La prima edizione italiana.

 

L’obiettivo è quello di formare i giovani alle professioni del futuro e, nello specifico, si intende colmare il l’attuale gap di skill in ambito digitale. A Taranto, il 21 novembre, partiranno le lezioni per i 120 studenti interessati. Il progetto P-Tech, ad oggi, ha già coinvolto 18 Paesi, oltre 75 Università e più di 600 partner industriali e, entro la fine di quest’anno, porterà sui banchi di scuola 125mila studenti su scala mondiale.

 

Cosa prevede il progetto?

 

Il percorso si basa sullo studio di tecnologie quali Intelligenza Artificiale, Cyber Security, Cloud, Blockchain e IoT – tutte applicabili all’Industria 4.0 – al quale saranno associati corsi di ingegneria e di programmazione, ma anche di soft-skill e di etica. Inoltre, i ragazzi potranno maturare esperienze professionali attraverso seminari, tutoraggi e stage forniti dai partner industriali. Gli studenti frequenteranno le lezioni universitarie e i seminari direttamente a Taranto, presso uno spazio dedicato, con la possibilità di seguire ogni lezione via web tramite video conferenza.
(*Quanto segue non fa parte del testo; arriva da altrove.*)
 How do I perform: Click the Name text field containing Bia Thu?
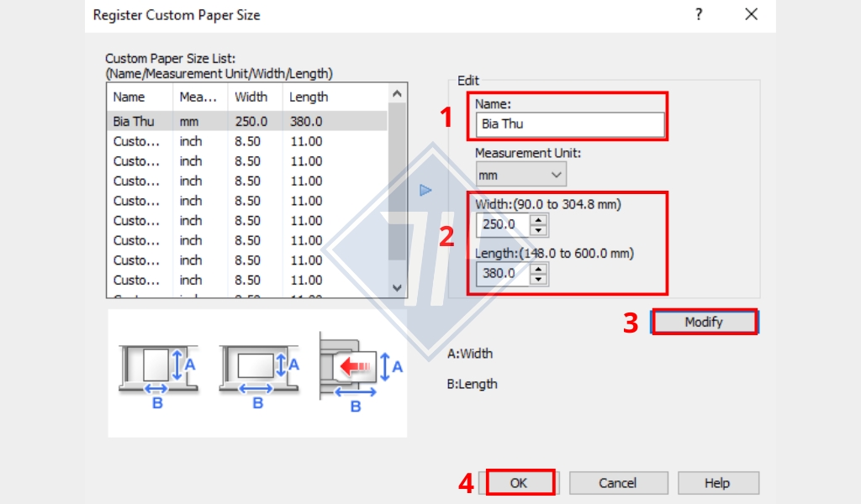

Il tutto è caratterizzato da una forte dinamicità, in quanto si può rimodulare il percorso ogni anno sulla base delle esigenze. Alla fine dei primi tre anni delle Superiori, gli studenti del P-Tech saranno in grado di continuare il percorso al Politecnico di Bari senza la necessità di affrontare i test di ingresso e, inoltre, potranno fare leva sui crediti formativi con cui accelerare il triennio accademico. Il traguardo è la laurea in Ingegneria informatica denominata, appunto, “P-TECH Digital Expert”.

 

 

Alcune dichiarazioni in merito…

 

Enrico Cereda, presidente e amministratore delegato di IBM Italia, dichiara: “Il percorso di studi P-Tech risponde ad una delle più grandi necessità del Paese: colmare il divario tra percorsi formativi e mercato del lavoro. L’impatto indotto dallo sviluppo delle tecnologie sull’occupazione va gestito in modo responsabile e inclusivo, promuovendo una preparazione più in linea con le esigenze delle imprese. L’innovazione non potrà portare benefici a tutti noi senza un capitale umano adeguatamente preparato e protagonista”.

 

Lorenzo Fioramonti, Ministro dell’Istruzione, dell’Università e della Ricerca, afferma: “Questo progetto è un modello di collaborazione che ci auguriamo possa diventare una buona pratica in tutta Italia e sono contento che inizi da Taranto, una città del Sud. Noi oggi dimostriamo che si possono acquisire delle competenze, che si può lavorare in modo molto innovativo per far sì che questo Paese sia una avanguardia di un nuovo modello di sviluppo. Questo è un esempio di collaborazione tra il mondo del settore privato e il mondo della formazione per fare anche delle nostre scuole i pionieri dal punto di vista della digitalizzazione, dell’information technology e di tutte quelle competenze che servono sempre di più in tutte le discipline in modo trasversale”.